__Task instructions__
Pick out every line in the items below that contains the string "text" and copy those lines.
-- START OF Listing --
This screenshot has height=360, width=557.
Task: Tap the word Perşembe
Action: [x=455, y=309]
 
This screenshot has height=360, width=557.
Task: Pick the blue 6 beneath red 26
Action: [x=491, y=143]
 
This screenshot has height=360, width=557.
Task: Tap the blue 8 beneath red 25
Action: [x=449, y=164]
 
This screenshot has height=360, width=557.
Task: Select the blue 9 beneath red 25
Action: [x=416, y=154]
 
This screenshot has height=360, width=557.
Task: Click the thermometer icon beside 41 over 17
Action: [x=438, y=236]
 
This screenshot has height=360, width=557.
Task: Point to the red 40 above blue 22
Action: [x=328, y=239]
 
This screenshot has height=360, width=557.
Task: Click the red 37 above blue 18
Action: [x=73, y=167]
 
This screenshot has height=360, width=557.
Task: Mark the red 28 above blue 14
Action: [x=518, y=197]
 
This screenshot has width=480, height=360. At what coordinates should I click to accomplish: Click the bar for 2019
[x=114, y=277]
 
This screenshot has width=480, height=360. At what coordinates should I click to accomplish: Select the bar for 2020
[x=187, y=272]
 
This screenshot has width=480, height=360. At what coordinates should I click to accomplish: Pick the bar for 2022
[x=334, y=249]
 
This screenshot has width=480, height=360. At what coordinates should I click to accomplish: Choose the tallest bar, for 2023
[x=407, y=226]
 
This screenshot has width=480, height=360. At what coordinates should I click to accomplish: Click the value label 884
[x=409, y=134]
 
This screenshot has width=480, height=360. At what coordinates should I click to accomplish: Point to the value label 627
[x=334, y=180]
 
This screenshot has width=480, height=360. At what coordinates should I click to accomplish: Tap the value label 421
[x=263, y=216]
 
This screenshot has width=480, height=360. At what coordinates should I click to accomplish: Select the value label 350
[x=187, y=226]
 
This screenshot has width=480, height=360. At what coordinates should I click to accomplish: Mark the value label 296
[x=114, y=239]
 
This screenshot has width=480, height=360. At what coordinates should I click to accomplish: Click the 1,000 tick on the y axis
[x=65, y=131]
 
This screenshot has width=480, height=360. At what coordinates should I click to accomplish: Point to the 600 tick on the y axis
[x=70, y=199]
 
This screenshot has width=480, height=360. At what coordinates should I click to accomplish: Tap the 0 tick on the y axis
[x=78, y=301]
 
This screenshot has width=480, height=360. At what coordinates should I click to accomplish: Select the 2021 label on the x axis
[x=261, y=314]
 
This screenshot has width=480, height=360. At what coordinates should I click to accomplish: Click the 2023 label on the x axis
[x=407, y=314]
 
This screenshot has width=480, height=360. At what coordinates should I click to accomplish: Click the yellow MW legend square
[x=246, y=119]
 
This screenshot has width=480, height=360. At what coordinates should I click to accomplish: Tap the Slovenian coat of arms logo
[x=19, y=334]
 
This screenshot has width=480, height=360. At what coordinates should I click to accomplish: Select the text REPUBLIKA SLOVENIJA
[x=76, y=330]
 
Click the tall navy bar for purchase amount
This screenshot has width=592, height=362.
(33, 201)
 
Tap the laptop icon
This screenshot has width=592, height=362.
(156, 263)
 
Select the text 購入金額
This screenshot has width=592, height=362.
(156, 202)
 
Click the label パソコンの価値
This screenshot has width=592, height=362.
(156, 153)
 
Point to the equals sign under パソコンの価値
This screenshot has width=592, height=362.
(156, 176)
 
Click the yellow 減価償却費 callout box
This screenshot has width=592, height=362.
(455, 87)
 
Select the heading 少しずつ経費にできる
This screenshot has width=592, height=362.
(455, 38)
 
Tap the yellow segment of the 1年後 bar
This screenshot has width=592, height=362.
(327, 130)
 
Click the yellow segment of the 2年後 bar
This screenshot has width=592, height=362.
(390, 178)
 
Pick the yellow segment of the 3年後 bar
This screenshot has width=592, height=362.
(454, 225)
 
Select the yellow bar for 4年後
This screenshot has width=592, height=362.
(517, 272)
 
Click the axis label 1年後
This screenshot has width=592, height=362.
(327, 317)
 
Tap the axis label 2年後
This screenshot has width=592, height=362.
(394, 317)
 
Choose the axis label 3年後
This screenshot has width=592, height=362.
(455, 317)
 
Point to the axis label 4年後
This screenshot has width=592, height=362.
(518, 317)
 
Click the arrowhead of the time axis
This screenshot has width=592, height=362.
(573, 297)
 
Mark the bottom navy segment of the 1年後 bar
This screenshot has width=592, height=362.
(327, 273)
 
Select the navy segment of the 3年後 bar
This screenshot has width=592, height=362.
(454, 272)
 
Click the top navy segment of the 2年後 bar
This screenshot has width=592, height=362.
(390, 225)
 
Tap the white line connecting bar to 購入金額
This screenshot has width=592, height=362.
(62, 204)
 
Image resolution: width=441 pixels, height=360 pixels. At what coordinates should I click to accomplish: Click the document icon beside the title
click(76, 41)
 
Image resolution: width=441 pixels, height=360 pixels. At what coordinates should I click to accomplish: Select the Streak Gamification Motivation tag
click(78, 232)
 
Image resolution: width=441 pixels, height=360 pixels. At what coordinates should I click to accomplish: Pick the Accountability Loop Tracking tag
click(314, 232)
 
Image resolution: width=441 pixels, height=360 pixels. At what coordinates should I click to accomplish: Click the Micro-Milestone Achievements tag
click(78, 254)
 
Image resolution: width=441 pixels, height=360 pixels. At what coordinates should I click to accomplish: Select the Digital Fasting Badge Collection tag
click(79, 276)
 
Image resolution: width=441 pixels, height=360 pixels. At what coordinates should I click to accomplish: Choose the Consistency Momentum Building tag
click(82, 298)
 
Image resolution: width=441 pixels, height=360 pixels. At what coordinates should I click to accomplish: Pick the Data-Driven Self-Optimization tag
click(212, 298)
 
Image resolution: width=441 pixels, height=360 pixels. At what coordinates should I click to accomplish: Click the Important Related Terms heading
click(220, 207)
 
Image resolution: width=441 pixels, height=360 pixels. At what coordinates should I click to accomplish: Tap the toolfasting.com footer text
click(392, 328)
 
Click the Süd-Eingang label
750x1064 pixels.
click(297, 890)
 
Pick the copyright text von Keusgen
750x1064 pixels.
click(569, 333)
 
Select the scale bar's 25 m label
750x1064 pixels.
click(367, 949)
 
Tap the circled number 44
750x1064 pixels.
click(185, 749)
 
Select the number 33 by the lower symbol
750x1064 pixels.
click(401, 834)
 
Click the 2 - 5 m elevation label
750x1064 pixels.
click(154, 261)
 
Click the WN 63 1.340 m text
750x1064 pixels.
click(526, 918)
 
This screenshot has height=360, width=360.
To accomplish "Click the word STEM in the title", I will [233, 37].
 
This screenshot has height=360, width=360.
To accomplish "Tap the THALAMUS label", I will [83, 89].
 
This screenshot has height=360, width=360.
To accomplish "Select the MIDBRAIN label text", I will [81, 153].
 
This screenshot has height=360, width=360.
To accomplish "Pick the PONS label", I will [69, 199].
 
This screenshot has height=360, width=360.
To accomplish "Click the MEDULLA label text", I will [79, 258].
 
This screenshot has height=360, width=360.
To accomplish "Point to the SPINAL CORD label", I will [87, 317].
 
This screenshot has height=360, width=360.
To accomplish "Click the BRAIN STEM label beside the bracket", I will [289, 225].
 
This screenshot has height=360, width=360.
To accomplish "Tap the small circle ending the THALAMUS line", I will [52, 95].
-- END OF Listing --
__Task response__
This screenshot has width=480, height=360. At what coordinates should I click to accomplish: Select the text REPUBLIKA SLOVENIJA
Select the text 購入金額
Image resolution: width=441 pixels, height=360 pixels. At what coordinates should I click to accomplish: Tap the toolfasting.com footer text
Pick the copyright text von Keusgen
Click the WN 63 1.340 m text
To accomplish "Select the MIDBRAIN label text", I will [81, 153].
To accomplish "Click the MEDULLA label text", I will [79, 258].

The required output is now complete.